### Prompt
Reproduce the following rows exactly as they appear, every one of them, from first to last.

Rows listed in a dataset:
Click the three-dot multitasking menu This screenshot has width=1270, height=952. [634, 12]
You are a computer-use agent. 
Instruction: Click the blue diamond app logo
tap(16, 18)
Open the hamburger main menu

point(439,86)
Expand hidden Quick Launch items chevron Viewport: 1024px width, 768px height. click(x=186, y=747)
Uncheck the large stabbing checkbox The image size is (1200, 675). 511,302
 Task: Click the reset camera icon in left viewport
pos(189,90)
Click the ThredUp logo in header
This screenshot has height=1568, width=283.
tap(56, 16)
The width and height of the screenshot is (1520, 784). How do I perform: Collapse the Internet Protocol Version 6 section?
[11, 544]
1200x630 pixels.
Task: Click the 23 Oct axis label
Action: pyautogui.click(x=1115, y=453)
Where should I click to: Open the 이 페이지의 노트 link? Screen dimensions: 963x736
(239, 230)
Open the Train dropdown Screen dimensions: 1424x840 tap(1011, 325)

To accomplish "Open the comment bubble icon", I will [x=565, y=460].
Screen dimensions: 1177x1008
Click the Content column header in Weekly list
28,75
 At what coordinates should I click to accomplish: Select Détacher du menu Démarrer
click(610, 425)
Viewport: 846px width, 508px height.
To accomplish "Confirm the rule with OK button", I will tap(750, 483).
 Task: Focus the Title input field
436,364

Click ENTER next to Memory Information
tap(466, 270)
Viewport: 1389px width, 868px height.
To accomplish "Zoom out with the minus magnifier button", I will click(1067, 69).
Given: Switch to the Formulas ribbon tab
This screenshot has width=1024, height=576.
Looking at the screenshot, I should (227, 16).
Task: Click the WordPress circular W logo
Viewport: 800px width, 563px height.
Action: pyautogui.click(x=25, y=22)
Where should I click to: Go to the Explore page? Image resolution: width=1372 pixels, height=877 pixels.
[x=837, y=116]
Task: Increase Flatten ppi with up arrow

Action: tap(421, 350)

### Problem solution
Click the three-dot multitasking menu This screenshot has width=1270, height=952. [634, 12]
You are a computer-use agent. 
Instruction: Click the blue diamond app logo
tap(16, 18)
Open the hamburger main menu

point(439,86)
Expand hidden Quick Launch items chevron Viewport: 1024px width, 768px height. click(x=186, y=747)
Uncheck the large stabbing checkbox The image size is (1200, 675). 511,302
 Task: Click the reset camera icon in left viewport
pos(189,90)
Click the ThredUp logo in header
This screenshot has height=1568, width=283.
tap(56, 16)
The width and height of the screenshot is (1520, 784). How do I perform: Collapse the Internet Protocol Version 6 section?
[11, 544]
1200x630 pixels.
Task: Click the 23 Oct axis label
Action: pyautogui.click(x=1115, y=453)
Where should I click to: Open the 이 페이지의 노트 link? Screen dimensions: 963x736
(239, 230)
Open the Train dropdown Screen dimensions: 1424x840 tap(1011, 325)

To accomplish "Open the comment bubble icon", I will [x=565, y=460].
Screen dimensions: 1177x1008
Click the Content column header in Weekly list
28,75
 At what coordinates should I click to accomplish: Select Détacher du menu Démarrer
click(610, 425)
Viewport: 846px width, 508px height.
To accomplish "Confirm the rule with OK button", I will tap(750, 483).
 Task: Focus the Title input field
436,364

Click ENTER next to Memory Information
tap(466, 270)
Viewport: 1389px width, 868px height.
To accomplish "Zoom out with the minus magnifier button", I will click(1067, 69).
Given: Switch to the Formulas ribbon tab
This screenshot has width=1024, height=576.
Looking at the screenshot, I should (227, 16).
Task: Click the WordPress circular W logo
Viewport: 800px width, 563px height.
Action: pyautogui.click(x=25, y=22)
Where should I click to: Go to the Explore page? Image resolution: width=1372 pixels, height=877 pixels.
[x=837, y=116]
Task: Increase Flatten ppi with up arrow

Action: tap(421, 350)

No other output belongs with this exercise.